═════ Source passage

I had the privilege of first meeting Eleanor in 2010 during the by-election campaign in Leeds Grenville. Eleanor and I connected over our shared history of growing up on a farm that raised cattle and produced cash crops.
 
Based on subsequent meetings with Eleanor, I hope I’ve dispelled some myths surrounding the Green Party. Although I love trees, I don’t spend my days hugging them. And while I’m sure Birkenstocks are comfortable foot ware, I don’t own a pair.
 
Today, I hope to shatter some your myths about the Green Party because I believe Ontario desperately needs the sensible solutions and new approaches to politics that the Green Party offers.
 
But first, I want to thank all the board members and staff of the Rural Ontario Municipal Association and the Ontario Good Roads Association for the invitation to be with you today.
 
Most of all I want to thank all of you for taking the time be here and for the important work you do as leaders in your community. 
 
I believe deeply in local democracy. Although we may or may not agree on all the details on all issues, I believe we can agree on the essential role mayors and municipal councillors and staff play in governing our municipalities and strengthening local democracy in communities across this great province. Thank you.
 
Many of the values that guide my Green politics come from growing up on a farm. My parents taught me that hard work and perseverance pay off, and that you need a long term plan that protects and sustains your natural assets to secure present and future prosperity. 
 
Today, I want to talk with you about the Green Party’s primary goal: protecting the people and places you love by delivering on our top three priorities: 
 
1. Creating tomorrow’s jobs today, 
2. Securing your kids’ and grandkids’ future, and 
3. Protecting our food and water.
 
Jobs
 
Ontario desperately needs a bold plan to create jobs for the 21st century to replace the 300,000 manufacturing jobs lost in the last decade. We need a bold vision for the future that tackles Ontario’s unacceptably high youth unemployment rate today. 
 
Tweaking the status quo by handing out cash to companies with the right connections to the right Minister, as the Liberals do, is not a plan—at least not one that will work. 
 
Nor is it good enough to say that you will magically create a million jobs, especially when study after study and real life experience has shown that lowering taxes on blue chip corporate profits, as the PCs propose, does not and has not led to more jobs—unless you are talking about the jobs that multinational corporations are shipping overseas.
 
I’m not sure if it is worse to have a flawed plan or no jobs plan, but you will have to ask the NDP that question.
 
The Green Party, on the other hand, has a bold jobs plan that believes our economic transformation must start by supporting small businesses and entrepreneurs to create innovative new industries and good local jobs that diversify and strengthen our local economies. 
 
I will continue to push for lowering taxes on jobs by doubling the exemption level for the Employer Health Tax to make it easier for small businesses and new entrepreneurs to create jobs.

══════════
═════ Entries

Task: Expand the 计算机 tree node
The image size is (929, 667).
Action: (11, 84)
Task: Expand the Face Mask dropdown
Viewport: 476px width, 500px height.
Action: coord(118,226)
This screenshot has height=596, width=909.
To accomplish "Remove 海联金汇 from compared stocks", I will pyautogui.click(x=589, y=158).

══════════

# [Directions]
Reproduce the passage of the Green Party speech between "1. Creating tomorrow’s" and "unemployment rate today.", inclusive.

# [Written response]
1. Creating tomorrow’s jobs today, 
2. Securing your kids’ and grandkids’ future, and 
3. Protecting our food and water.
 
Jobs
 
Ontario desperately needs a bold plan to create jobs for the 21st century to replace the 300,000 manufacturing jobs lost in the last decade. We need a bold vision for the future that tackles Ontario’s unacceptably high youth unemployment rate today.